When I was in New York on honeymoon, I stood in a queue to buy some water behind three women. One of them was poking her friend’s new ear piercing and asking if it hurt. I joked that it would if she kept pushing it. When I left the shop, my wife, who’d waited outside, was very giddy about the conversation she’d seen me have. It turns out I’d be talking to Sabrina the Teenage Witch (Melissa Joan Hart).

Tell us five things you’d still like to do or achieve.

Earn my living through writing novels. It’s a lofty goal but one worthy of being top of this list.

Go to New Zealand. When I was a kid, my best friend, Aidan, lived four doors down from me. His family emigrated to New Zealand when we were 13. Although the family have been back a couple of times since, I’ve still not been to visit them. Everything I know about the place makes me think I’ll love it.

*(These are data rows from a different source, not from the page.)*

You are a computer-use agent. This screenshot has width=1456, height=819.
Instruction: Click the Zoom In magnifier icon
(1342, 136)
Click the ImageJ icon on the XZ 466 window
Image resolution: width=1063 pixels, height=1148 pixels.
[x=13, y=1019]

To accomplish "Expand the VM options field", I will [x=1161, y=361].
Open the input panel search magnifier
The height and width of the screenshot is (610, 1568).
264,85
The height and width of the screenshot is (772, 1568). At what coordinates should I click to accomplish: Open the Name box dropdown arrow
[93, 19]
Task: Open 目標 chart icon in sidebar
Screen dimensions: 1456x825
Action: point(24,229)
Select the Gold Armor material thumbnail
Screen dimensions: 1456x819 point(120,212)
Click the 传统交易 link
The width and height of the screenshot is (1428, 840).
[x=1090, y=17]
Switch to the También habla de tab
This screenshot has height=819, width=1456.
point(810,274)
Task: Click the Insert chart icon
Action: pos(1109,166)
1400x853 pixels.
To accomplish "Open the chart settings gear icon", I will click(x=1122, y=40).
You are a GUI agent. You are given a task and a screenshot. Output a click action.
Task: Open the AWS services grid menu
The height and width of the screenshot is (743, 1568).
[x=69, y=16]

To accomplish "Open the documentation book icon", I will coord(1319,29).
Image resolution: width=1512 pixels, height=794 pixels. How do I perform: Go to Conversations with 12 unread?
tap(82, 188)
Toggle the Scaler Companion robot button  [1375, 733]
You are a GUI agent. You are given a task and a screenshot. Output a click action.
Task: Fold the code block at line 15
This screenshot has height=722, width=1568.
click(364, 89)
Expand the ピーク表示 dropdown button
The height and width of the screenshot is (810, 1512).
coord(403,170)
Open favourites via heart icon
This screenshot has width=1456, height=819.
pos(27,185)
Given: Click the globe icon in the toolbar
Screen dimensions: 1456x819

Watch live sport in America. We have a dream holiday in the Kedie house: a fly-drive holiday in America where we go to watch numerous live sporting events along the way. High school American football, College basketball, Major and Minor League baseball, NBA, NFL. As much as we can. In fairness to Mrs K, I’m not sure the sport part is her idea of fun but she’s along for the road trip soundtracked by Bruce Springsteen and Taylor Swift. And the endless refillable coffee…

Have an Eight Albums Launch Event. My friend Matt and I started our music website (eightalbums.co.uk – as mentioned above) during the first lockdown of 2020. We’d had the idea for a couple of years but decided to launch during that strange period of the early days of Covid to give us something positive to focus on. We’ve had over 75 entries on the site this point, and met (online) some fantastic, supportive people but it would be brilliant to get people in a room and celebrate what the site and community has become.

Finish Reading My To Be Read Pile Without Buying More Books. Frankly, unattainable. But a man can dream.

Thanks for joining us today Steven, you are in good company here with a love of football and books! Some great music choices and I can see the appeal of Brain Fallon, without being morbid I might pinch that one for my funeral too (though hopefully not for a long while yet). Your Roman soldier story sounds like the sort of tale your parents probably delighted regaling later girlfriends with, unless they had even more embarrassing ones? Though as Gemma was clearly ‘the’ one it wouldn’t have put her off. Sincerely hope you get to tick off the items on your ‘to do’ list and good luck with finishing your TBR pile, if you manage that you best come back and tell us how.

Steven’s Book

(NB This post features Affiliate links from which I earn a small commission on qualifying purchases)

Suburb: A Novel Kindle Edition

Suburb

Tom Fray is desperate to put on a rucksack and live a life of adventure and freedom. To do so, he returns home – to a semi-detached house stuck in the middle of cul-de-sac – to earn some money.

Tom finds all the people he left behind living lives he doesn’t want for himself. His parents are trapped on life’s treadmill and his fifteen-year-old brother is causing them problems. Tom’s ex-girlfriend is seeing someone else, but would rather be with him.

And then there’s Kate, a married neighbour, who Tom shares a connection with. When the two start an affair, Tom’s simple plan to escape becomes a lot more complicated.